Violent, Impaired, Patient and/or Excited Delirium (ExDS) Patient: Excited Delirium Definition

A state in which a person is in a psychotic and extremely agitated state. Mentally the patient is unable to focus and process any rational thought. The condition is brought on by overdose on stimulant or hallucinogenic drugs, drug withdrawal, or psychiatric patient not taking medication for significant amount of time.

15

Violent, Impaired, Patient and/or Excited Delirium (ExDS) Patient: Signs and Symptoms to suspect Excited Delerium

Elevated Temperature, nudity, profuse sweating, and change from aggressive behavior to instant tranquility.

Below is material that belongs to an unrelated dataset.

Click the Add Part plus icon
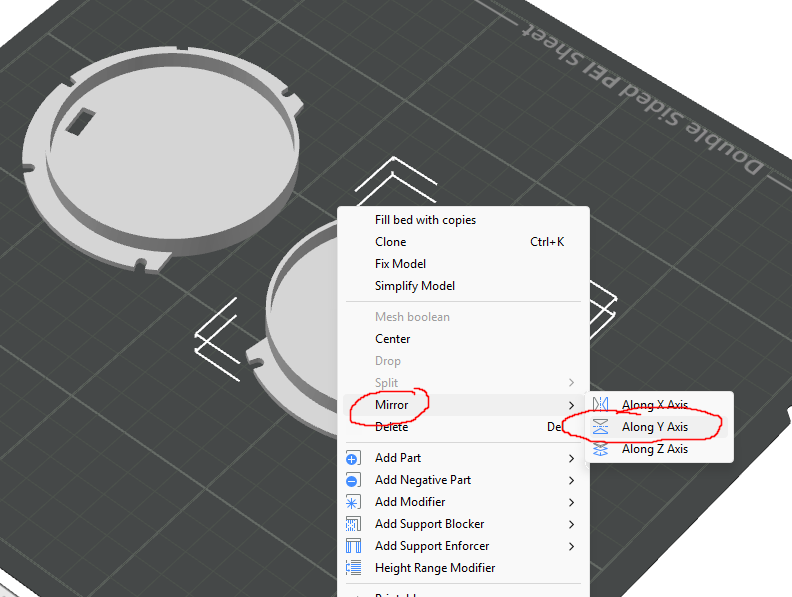Screen dimensions: 792x597 [353, 458]
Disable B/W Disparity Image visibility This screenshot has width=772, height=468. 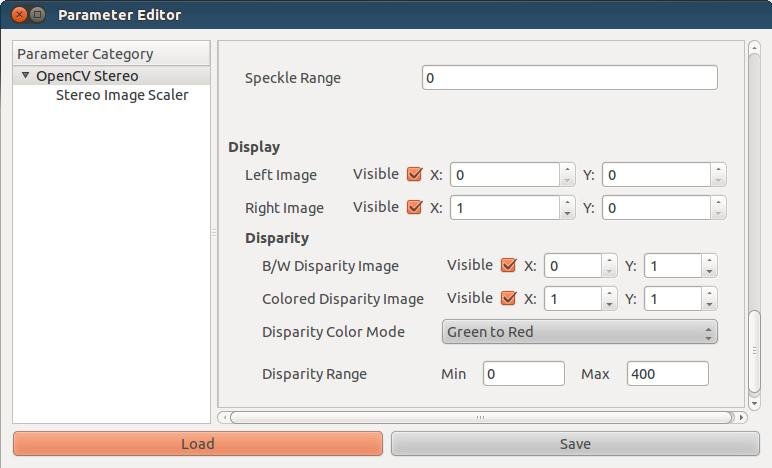coord(508,265)

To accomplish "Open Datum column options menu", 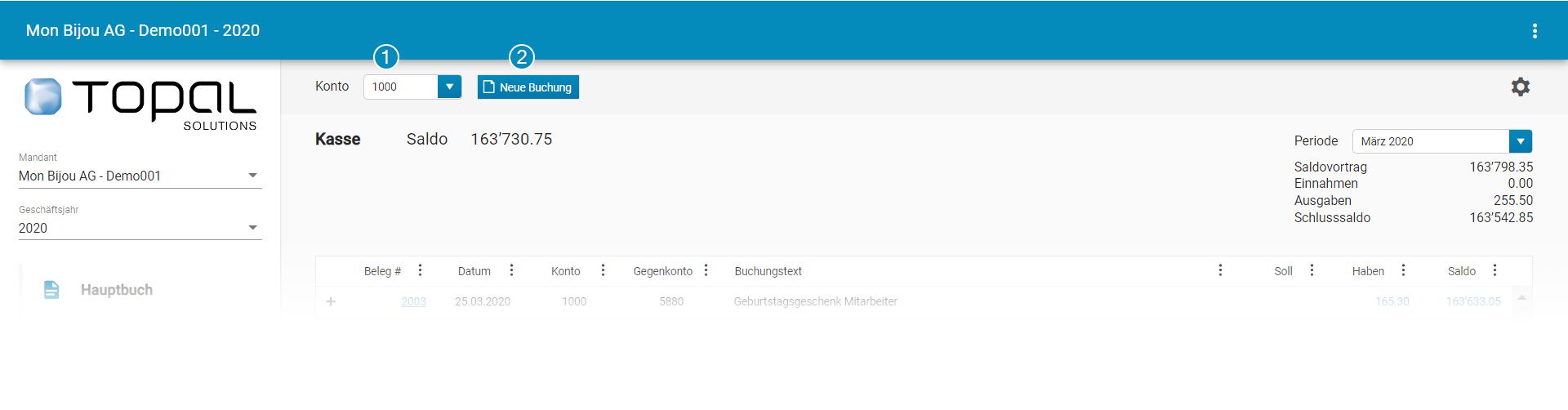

These patients should be closely observed for cardiac and respiratory changes.

16

Violent, Impaired, Patient and/or Excited Delirium (ExDS) Patient: Supportive Care

* Initial Assessment
* Medical Supportive Care
* Consult with Law Enforcement about placing the patient under Baker Act provisions when appropriate and refer to the Impaired/ Incapacitated Persons Act.
* Rule out causes other than psychiatric (e.g. drug overdose, ETOH, head trauma, hypoxia, hypoglycemia)
* If appropriate, consider physically restraining patient
* Apply SpO2 and administer O2 to maintain SpO2 greater than or equal to 94%.
* Perform glucose test with finger stick
* Obtain body temperature.

17

Violent, Impaired, Patient and/or Excited Delirium (ExDS) Patient: ALS Level 1

* If the patient has elevated temperature above 100 degrees, consider cooling patient using cold packs to patient's head, axilla and groin (goal temperature less than 100 degrees).
* Administer benzodiazepines as rapidly and as safely as possible
- Diazepam (Valium) 0.2mg/kg (maximum single dose 5mg) IV, IO, or IN. May repeat once, to a maximum dose of 10mg
OR
- Midazolem (Versed) 0.1mg/kg, maximum single dose 4mg IV, IO, IM. For IN administration use 0.2mg/kg/dose (use 10mg/2ml concentration), maximum single dose 5mg; may repeat once if necessary. Maximum total dose of 10 mg
OR
- Lorazepam (Ativan) 0.1mg/kg IV or IN, max 2mg per dose if not effect after 5 minutes may be repeated once if necessary. Maximum total dose of 4mg
* Diphenhydramine 1mg/kg (maximum dose 50mg) IM or SLOW IV. If administering Benadryl IV dilute in 9ml of normal saline
* Consider Ketamine 4mg/kg IM, 2mg/kg IN if available if the patient does not respond to benzodiazepine
OR
* Administer Haloperidol (Haldol) 0.1mg/kg IM maximum of 5mg, if available
* Initiate cardiac monitoring
* Treat dysrhythmias per specific protocol
* Expedite transport - Transport Code 3 to closest appropriate facility.

18

Haloperidol (Haldol) Administration

May result in a dystonic reaction if it is administered alone. This effect can be avoided or reversed with Benadryl. Haloperidol should be used with caution in cases of suspected overdose, especially cocaine, and its use should be preceded by benzodiazepine administration.